We remain committed to working with researchers in finding a safe HIV vaccine in Uganda.
Notes for the Editor and further reading:
The International Day Against Homophobia, Biphobia and Transphobia (IDAHOBIT) IDAHOBIT was conceived in 2004 to commemorate the WHO’s decision to remove homosexuality from its list of mental disorders in 1990. A year-long campaign culminated in the first IDAHOBIT on May 17, 2005. 24,000 individuals as well as organizations such as the International Lesbian and Gay Association (ILGA), the International Gay and Lesbian Human Rights Commission (IGLHRC), the World Congress of LGBT Jews, and the Coalition of African Lesbians signed an appeal to support the IDAHOBIT initiative. IDAHOBIT activities took place in many countries, including the first LGBT events ever to take place in the Congo, China, and Bulgaria
World AIDS Vaccine Day, also known as HIV Vaccine Awareness Day, is observed annually on May 18. HIV vaccine advocates mark the day by promoting the continued urgent need for a vaccine to prevent HIV infection and AIDS. They acknowledge and thank the thousands of volunteers, community members, health professionals, supporters and scientists who are working together to find a safe and effective AIDS vaccine and urge the international community to recognize the importance of investing in new technologies as a critical element of a comprehensive response to the HIV/AIDS epidemic.

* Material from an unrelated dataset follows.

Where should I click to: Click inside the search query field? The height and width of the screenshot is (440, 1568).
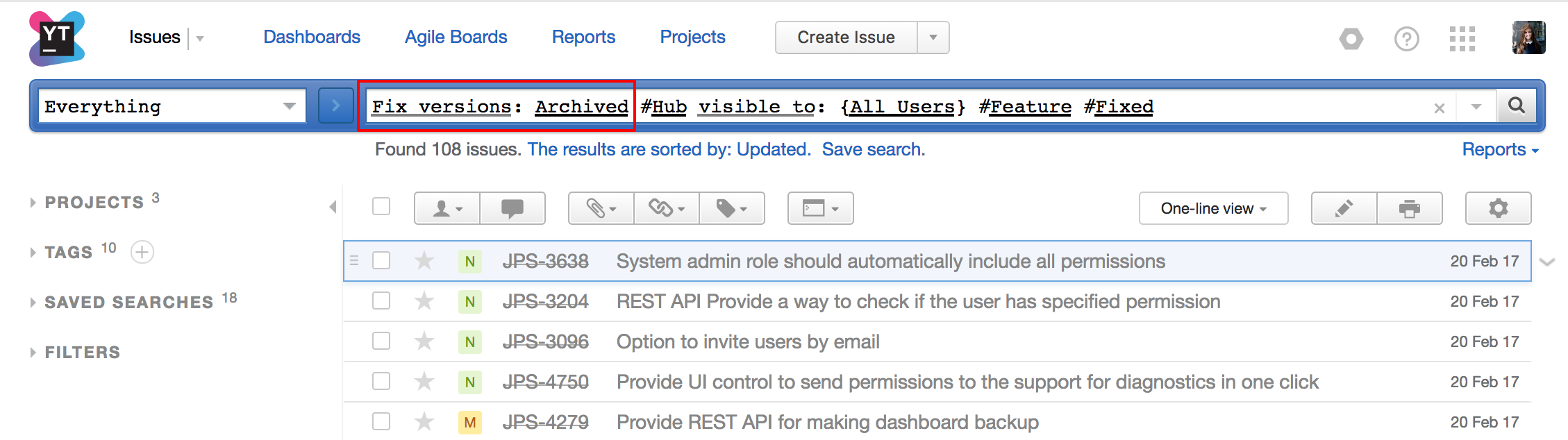point(1285,106)
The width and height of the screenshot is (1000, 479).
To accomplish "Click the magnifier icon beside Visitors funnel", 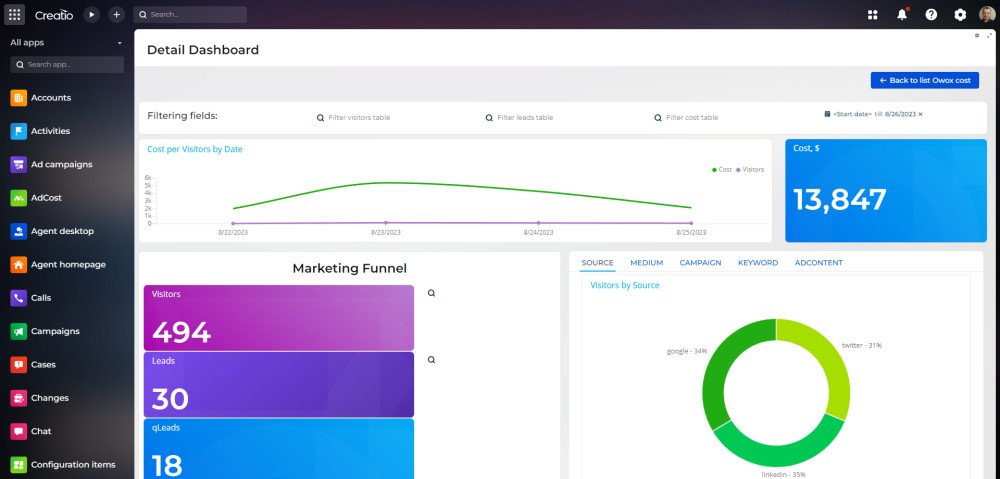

The first World AIDS Vaccine Day was observed on May 18, 1998 to commemorate the anniversary of Clinton’s speech, and the tradition continues today. Each year communities around the globe hold a variety of activities on World AIDS Vaccine Day to raise awareness for AIDS vaccines, educate communities about HIV prevention and research for an AIDS vaccine and bring attention to the ways in which ordinary people can be a part of the international effort to stem the pandemic.
The International AIDS Candlelight Memorial is one of the world’s oldest and largest grassroots mobilisation campaigns for HIV awareness. The International AIDS Candlelight Memorial takes place every third Sunday in May. It is led by a coalition of 1,200 community organizations in 115 countries, and is coordinated at the global level by the Global Network of People living with HIV.